The highest point in Africa is Mount Kilimanjaro, which is located in the country of Tanzania. Tanzania sits on the eastern shore of the continent, directly below Kenya. While Kilimanjaro is technically in Tanzania, the mountain also borders Kenya and can be accessed throughout the country. However, Kilimanjaro is in a fairly remote part of Africa. The mountain is surrounded by a dense forest and desert plains. The nearest town to Kilimanjaro is almost 19 miles away, meaning that hikers and explorers are completely alone in the African wilderness when facing the summit. Since 1973, the surrounding area has been protected by the government. Kilimanjaro National Park welcomes 30,000 eager climbers each year.
How Tall is Mount Kilimanjaro?
So, exactly how tall is the highest point in Africa? The peak of Kilimanjaro reaches an impressive 19,340 feet (5,895 meters). This makes Kilimanjaro the 19th tallest mountain in the entire world. Aside from the tallest peak of the mountain, there are two others. These peaks are called Mawenzi and Shira, and the summit of the mountain is called Kibo. While Kilimanjaro may not be the tallest mountain in the world, it is the tallest free-standing mountain by far. This means that the mountain is not part of a larger range, which is very common among other peaks. For example, Mount Everest, the tallest mountain on Earth, belongs to the Himalayan Mountain Range.

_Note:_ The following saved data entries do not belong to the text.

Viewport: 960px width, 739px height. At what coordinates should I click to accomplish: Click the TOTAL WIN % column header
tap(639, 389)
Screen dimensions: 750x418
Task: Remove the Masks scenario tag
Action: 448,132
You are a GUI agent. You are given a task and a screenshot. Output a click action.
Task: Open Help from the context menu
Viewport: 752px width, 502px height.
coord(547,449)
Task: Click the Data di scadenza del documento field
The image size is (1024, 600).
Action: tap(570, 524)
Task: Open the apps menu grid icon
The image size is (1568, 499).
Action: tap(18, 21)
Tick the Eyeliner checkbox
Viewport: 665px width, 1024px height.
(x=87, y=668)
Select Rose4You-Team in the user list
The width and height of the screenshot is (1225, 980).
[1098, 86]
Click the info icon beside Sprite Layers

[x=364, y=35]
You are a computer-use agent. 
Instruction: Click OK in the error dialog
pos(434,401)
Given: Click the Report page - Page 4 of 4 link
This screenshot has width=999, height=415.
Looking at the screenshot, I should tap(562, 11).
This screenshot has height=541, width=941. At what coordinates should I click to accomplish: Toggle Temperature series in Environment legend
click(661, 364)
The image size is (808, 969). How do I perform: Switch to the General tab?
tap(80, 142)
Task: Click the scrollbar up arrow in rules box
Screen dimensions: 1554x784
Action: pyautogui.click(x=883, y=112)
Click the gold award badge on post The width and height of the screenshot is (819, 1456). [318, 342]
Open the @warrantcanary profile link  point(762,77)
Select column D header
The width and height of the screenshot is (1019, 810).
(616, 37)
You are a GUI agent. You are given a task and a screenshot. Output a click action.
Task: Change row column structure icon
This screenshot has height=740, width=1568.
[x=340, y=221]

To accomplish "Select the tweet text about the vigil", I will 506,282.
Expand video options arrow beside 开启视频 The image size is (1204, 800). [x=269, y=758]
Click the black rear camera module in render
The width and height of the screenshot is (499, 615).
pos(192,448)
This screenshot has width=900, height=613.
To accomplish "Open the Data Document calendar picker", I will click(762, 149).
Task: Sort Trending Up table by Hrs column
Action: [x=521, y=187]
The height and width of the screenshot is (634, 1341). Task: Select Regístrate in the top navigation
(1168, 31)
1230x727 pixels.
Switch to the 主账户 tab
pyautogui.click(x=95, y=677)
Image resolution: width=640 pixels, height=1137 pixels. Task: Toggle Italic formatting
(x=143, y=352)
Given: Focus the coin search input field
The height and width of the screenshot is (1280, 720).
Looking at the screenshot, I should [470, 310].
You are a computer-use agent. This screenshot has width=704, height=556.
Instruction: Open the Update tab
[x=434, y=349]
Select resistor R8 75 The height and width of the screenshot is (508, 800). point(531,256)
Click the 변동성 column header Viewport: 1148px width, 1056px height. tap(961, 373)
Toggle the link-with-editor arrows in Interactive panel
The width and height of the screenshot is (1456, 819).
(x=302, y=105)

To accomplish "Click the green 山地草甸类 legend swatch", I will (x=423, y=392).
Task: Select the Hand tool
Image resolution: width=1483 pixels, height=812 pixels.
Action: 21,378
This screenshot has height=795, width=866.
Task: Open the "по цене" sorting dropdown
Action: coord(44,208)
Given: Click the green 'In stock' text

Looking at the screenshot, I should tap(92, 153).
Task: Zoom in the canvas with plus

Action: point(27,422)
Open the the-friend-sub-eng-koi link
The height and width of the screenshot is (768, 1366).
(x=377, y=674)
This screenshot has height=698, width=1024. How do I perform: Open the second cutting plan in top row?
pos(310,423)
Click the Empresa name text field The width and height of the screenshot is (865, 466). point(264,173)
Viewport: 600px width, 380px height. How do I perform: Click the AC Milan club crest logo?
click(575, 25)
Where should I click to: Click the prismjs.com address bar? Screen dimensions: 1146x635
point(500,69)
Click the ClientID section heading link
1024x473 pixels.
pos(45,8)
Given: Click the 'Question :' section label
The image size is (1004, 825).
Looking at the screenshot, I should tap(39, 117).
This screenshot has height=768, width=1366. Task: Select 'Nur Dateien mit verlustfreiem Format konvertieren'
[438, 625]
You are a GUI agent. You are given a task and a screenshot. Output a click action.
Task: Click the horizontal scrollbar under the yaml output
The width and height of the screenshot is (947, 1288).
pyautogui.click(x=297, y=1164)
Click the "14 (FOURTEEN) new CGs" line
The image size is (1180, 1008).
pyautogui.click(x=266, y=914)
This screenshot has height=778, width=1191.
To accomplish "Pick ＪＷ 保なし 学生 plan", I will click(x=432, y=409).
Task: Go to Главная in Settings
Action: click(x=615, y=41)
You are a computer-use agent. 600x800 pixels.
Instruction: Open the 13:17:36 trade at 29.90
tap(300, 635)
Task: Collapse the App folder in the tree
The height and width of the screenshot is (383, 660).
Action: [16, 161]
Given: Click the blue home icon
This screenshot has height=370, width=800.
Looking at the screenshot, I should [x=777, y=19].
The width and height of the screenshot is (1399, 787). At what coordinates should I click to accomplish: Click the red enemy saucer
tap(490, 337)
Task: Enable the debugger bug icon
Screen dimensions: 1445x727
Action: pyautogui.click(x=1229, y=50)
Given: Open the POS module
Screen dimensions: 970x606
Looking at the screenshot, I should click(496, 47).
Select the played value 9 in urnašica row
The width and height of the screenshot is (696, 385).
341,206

History of the Highest Point in Africa
One unique aspect of Mount Kilimanjaro is that it is a volcano. Over 1,000,000 years ago, molten lava began to slip through the cracks in the earth’s crust, slowly forming the foundation of Kilimanjaro. As time passed, these eruptions grew larger and more intense. Thicker, stronger lava began hardening at Kilimanjaro’s site, gradually building up to the height that the mountain rests at today. Although the two shorter peaks of Kilimanjaro have since gone extinct, Kibo, the highest point, is still an active volcano. This may be deceiving due to the beautiful layer of snow that rests on the top of the mountain. However, scientists agree that it is only a matter of time before Kibo erupts again.
Signs of life near Kilimanjaro appear in the form of stone bowls and tools. Historians believe that Kilimanjaro provided an ideal environment for hunter-gatherer groups millions of years ago. The mountain also appears in the writings of a Graeco-Roman polymath who lived during the first century A.D. This suggests that Kilimanjaro played an important role in the lives of both Arab and Chinese traders throughout history.
Native tribes also settled near Kilimanjaro. Records suggest that the Wachagga people lived on and around the mountain some 400 years ago. The tribe worshipped the mountain, basing many of its religious beliefs on the natural beauty and wonder of the area. Eventually, several tribes joined together to form the Chagga people. This tribe continued to grow and is still one of the most powerful and influential groups in all of Tanzania. While the tribe no longer lives on the mountain, remnants of the ancient civilization can still be found.
Climbing the Highest Point in Africa
The first attempted climb to the Kibo summit of Kilimanjaro did not occur until 1889. A German geographer named Hans Meyer and an Austrian named Ludwig Purtscheller became the first individuals to reach the top. Since then, many people have traveled to Tanzania to reach the top of the highest point in Africa. However, this feat is much easier said than done. Although climbing the mountain does not require any extreme technical skills, reaching the summit can be incredibly dangerous. Potential hazards include hypothermia, altitude sickness, falling rocks, and unpredictable weather. It takes between five and nine days to climb Kilimanjaro, which requires intense determination, stamina, and willpower. However, once climbers reach the top, the view and sense of accomplishment are worth the long and difficult journey.
Mount Kilimanjaro Interesting Facts
- Mount Kilimanjaro is a part of the Seven Summits, which refers to the highest peak on each of Earth’s seven continents. Kilimanjaro is considered the easiest to climb out of the Seven Summits. This is because reaching the top can be accomplished without the use of climbing gear.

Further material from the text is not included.